Take a look at what you're putting on your plate. There's a strong connection between your overall nutrition & the state of your strands. Hair growth (and fallout), skin collagen production, hormone balance, & more are all tied to what you choose to eat. Eat the right portion of the following to supply your hair with all that it needs to remain shiny, lustrous, & strong.

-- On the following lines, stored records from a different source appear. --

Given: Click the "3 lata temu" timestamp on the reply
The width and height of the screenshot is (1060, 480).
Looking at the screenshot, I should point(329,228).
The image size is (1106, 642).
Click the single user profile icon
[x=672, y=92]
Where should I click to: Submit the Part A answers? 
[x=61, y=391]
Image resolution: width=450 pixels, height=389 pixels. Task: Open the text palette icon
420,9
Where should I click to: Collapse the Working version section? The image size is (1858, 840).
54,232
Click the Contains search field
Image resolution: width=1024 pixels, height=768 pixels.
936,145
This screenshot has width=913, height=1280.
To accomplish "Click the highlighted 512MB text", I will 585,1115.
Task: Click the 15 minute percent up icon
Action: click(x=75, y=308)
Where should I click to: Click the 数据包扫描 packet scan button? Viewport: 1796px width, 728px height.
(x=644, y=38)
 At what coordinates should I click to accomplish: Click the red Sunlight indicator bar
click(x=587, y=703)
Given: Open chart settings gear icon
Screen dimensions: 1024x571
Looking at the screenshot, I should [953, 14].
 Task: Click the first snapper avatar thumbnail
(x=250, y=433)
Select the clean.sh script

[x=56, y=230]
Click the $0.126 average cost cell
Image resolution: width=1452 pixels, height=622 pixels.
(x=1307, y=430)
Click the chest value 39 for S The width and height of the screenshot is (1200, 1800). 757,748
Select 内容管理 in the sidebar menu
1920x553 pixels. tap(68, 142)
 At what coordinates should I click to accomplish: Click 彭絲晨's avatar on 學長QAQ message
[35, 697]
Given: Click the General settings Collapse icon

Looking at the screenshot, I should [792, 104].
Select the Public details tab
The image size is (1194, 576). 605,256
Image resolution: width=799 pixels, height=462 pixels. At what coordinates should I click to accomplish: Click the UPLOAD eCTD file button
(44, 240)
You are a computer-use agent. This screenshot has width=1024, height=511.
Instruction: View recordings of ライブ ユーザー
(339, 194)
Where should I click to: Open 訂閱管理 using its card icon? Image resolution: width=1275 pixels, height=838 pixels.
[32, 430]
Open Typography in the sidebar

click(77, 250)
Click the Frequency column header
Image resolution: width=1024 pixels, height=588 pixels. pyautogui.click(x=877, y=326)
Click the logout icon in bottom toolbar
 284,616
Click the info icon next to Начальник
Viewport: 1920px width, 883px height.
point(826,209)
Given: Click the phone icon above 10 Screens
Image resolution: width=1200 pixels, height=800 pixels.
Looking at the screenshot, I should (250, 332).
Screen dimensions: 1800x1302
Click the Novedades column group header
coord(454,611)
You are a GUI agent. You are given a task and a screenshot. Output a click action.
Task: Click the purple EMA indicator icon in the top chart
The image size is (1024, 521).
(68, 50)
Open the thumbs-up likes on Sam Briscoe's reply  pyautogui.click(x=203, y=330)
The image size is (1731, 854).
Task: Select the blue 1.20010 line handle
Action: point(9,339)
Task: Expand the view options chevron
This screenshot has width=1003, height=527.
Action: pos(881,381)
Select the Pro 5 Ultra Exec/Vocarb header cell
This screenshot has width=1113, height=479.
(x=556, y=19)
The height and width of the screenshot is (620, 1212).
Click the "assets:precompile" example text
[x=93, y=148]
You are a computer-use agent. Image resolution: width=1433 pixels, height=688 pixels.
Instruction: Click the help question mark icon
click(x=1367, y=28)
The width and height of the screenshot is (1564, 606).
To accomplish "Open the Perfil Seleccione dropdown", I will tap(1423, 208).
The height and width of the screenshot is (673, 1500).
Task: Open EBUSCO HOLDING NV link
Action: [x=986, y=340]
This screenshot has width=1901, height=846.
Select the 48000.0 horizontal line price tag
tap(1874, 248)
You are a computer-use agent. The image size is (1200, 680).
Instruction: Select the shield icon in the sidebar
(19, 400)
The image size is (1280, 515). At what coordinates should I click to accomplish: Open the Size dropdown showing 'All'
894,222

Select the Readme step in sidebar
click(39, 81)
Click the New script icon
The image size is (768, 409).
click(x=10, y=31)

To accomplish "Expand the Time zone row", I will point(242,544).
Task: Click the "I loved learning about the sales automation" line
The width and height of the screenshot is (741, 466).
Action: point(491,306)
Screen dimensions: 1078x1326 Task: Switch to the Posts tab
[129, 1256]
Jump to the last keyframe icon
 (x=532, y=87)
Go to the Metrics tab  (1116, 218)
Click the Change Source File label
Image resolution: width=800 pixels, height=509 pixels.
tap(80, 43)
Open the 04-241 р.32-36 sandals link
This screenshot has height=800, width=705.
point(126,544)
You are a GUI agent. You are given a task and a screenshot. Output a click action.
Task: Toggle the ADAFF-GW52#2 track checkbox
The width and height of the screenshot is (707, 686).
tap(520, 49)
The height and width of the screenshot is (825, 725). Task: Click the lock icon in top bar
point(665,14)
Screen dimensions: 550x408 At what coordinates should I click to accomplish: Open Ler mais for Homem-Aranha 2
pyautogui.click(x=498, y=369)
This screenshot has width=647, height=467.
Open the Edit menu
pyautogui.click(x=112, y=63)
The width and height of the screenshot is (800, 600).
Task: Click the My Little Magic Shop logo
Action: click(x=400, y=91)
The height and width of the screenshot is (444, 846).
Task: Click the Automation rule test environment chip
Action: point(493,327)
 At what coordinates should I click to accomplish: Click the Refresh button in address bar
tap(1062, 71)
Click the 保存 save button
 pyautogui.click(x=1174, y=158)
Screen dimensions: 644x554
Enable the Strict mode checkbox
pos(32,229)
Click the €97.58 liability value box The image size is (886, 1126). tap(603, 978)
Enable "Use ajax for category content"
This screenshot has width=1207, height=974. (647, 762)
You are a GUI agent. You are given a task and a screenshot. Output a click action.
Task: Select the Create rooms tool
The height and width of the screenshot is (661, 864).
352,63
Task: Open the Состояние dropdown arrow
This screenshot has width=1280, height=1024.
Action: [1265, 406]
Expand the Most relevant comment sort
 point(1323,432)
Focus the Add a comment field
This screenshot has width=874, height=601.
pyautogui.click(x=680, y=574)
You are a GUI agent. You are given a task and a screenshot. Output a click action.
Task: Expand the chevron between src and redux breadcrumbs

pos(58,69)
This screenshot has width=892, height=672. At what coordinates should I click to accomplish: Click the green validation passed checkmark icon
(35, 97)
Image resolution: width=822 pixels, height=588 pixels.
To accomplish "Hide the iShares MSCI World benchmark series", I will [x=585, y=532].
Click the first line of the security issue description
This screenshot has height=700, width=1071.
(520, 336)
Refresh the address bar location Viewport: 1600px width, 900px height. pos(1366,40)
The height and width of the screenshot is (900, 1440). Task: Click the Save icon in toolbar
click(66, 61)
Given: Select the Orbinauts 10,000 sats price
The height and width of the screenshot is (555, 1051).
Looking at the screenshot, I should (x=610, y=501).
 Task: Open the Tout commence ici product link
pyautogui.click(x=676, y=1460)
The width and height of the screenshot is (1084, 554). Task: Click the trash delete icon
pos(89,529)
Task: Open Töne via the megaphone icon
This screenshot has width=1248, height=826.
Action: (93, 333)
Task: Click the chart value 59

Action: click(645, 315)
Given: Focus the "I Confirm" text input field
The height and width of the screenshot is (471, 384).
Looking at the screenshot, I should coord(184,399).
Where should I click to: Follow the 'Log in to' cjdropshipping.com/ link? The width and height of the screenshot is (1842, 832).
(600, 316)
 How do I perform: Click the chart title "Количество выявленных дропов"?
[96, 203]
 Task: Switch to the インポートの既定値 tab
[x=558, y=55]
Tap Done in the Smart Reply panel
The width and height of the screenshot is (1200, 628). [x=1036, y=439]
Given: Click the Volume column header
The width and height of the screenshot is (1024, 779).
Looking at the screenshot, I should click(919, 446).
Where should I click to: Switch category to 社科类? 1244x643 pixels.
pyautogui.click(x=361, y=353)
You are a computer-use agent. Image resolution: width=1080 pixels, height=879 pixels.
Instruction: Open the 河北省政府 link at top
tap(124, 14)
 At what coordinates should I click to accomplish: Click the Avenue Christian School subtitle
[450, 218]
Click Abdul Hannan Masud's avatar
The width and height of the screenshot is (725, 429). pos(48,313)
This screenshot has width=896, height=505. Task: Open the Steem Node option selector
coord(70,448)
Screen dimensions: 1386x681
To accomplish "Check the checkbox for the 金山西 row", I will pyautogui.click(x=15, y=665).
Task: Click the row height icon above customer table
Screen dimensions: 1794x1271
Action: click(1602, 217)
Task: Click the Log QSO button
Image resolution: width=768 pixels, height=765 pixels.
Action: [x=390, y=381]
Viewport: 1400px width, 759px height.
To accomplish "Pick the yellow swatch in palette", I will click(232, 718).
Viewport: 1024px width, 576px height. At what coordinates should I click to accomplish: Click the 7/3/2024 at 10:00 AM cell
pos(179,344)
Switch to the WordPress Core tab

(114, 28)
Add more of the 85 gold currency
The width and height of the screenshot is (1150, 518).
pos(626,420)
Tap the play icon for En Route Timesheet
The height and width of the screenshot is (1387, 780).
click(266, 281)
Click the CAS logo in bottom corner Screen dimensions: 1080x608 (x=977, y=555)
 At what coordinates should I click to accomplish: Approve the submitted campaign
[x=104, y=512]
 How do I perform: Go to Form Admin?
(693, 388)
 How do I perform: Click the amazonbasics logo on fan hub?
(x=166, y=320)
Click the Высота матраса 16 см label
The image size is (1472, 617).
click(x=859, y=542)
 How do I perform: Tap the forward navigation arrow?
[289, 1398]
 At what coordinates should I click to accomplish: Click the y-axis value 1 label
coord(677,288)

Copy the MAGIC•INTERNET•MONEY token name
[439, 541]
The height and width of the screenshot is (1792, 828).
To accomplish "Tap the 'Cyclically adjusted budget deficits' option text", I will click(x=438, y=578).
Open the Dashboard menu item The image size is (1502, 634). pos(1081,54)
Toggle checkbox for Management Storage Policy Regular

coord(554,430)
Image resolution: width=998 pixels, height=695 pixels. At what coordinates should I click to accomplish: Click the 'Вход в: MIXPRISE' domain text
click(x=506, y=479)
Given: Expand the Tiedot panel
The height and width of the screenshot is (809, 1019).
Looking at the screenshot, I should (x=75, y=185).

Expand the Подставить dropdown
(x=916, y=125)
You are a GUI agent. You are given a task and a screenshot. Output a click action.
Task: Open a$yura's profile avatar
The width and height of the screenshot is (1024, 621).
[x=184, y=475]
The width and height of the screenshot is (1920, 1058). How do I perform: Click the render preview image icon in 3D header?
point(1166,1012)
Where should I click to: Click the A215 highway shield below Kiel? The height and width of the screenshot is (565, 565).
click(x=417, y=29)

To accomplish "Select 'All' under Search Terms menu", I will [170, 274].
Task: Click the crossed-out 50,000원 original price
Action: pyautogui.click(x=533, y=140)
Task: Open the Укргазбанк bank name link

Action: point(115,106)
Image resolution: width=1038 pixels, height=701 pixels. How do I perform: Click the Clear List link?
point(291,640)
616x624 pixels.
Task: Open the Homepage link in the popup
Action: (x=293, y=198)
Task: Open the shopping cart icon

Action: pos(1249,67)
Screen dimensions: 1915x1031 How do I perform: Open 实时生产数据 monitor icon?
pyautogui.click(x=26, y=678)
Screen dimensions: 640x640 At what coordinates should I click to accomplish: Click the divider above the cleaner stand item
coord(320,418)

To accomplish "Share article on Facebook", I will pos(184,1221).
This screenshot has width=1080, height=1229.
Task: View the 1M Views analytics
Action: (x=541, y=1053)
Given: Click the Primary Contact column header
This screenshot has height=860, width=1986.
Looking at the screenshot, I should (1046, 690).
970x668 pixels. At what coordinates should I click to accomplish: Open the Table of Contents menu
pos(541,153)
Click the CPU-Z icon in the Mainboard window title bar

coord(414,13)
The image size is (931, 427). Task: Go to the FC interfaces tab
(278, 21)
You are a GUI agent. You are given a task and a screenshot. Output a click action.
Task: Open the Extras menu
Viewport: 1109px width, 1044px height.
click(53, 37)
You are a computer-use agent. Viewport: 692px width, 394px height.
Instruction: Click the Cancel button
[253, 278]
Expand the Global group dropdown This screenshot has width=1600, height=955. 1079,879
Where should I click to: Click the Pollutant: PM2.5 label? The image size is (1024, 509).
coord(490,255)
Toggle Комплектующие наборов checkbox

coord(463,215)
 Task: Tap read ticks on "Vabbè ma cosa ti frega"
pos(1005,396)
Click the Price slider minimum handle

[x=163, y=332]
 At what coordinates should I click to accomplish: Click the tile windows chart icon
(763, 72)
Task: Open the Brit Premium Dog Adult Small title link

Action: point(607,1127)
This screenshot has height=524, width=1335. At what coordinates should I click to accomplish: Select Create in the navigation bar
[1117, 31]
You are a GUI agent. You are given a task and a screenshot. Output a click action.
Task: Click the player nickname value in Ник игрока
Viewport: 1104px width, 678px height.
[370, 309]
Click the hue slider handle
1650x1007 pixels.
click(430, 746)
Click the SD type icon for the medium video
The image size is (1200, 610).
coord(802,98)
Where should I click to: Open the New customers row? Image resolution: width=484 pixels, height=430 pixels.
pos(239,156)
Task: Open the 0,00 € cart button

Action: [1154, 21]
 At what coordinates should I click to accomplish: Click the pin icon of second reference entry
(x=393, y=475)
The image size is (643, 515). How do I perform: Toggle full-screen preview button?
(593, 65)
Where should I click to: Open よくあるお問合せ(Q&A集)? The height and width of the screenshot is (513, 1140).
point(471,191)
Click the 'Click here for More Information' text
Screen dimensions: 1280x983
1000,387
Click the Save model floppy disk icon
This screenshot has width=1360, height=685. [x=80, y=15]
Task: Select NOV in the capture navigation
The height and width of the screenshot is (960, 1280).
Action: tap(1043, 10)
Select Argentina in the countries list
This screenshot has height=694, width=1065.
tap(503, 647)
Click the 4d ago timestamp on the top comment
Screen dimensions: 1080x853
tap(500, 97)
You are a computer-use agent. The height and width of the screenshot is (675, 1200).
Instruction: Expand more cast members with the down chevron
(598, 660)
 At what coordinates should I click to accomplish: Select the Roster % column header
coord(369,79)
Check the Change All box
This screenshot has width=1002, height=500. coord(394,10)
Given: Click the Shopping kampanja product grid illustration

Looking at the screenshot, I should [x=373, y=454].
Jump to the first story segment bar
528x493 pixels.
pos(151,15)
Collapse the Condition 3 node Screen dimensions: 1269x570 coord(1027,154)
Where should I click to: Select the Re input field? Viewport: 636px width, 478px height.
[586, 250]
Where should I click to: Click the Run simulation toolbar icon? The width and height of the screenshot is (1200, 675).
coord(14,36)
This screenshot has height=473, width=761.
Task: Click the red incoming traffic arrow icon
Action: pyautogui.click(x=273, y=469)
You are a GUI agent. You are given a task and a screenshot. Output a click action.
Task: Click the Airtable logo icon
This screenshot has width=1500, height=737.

Below are the 7 foods for healthy hair.
SPINACH:
Not only does spinach give you strength, but also it is a major anti-ageing agent. It is rich in beta-carotene which converts into a powerful anti-ageing vitamin A. This nutrient is crucial for proper moisture retention, preventing wrinkles, & removing dead skin. For premium absorption, pair spinach with a food that is high in vitamin C. E.g. Lemon. Spinach is also rich in vitamin C which is important for building & maintaining collagen, thus providing structure to the skin.
FATTY FISH:
Fishes that are high in omega-3 fatty acids have incredible beauty benefits, including glowing skin & shiny strands. About three per cent of the hair shaft is made up of omega-3 fatty acids. They are found in the cell membranes of your scalp & in the natural oils that keep your scalp & hair hydrated. While salmon is usually the superstar choice, mackerel, & sardines are even better.
CINNAMON:
Cinnamon improves circulation which brings oxygen & nutrients to your hair follicles. Sprinkle this evocative spice every day on your toast & in your coffee or sprinkle it on top of your oatmeal and you can gradually see the results.
GUAVA:
Guava is rich in Vitamin C. It prevents hair from becoming brittle & breaking. Vitamin C also promotes significant hair growth. Although we often think of oranges as the best source of vitamin C, one guava packs four to five times as much.
SWEET POTATOES:
Sweet potatoes are full of beta carotene that protects the hair from getting dry & dull. Also, stimulates the glands in your scalp to make an oily fluid called sebum. So where do you find this elixir of the locks? Orange-coloured fruits & vegetables are your best bet: Carrots, pumpkin, cantaloupe, mangoes, & sweet potatoes!
WHOLE GRAINS:
Consuming whole grains such as wheat, oats, & barley are a healthy source of biotin & many vitamins that will contribute to healthy hair. Also, the zinc, iron, & B vitamins contained in whole grains are especially critical for growing hair. Include oats in your meals where possible & start the day with whole-grain cereal.
ALMONDS:
These crunchy protein-packed nuts are an excellent source of biotin (Vitamin B7), a vitamin that works by producing keratin. Keratin is a protein found in hair & nails. With its increase in the body, it will make hair grow longer & thicker. Also, high in nutrients, fibre, protein, & vitamin E. In particular, almonds are great for a healthy scalp & hair.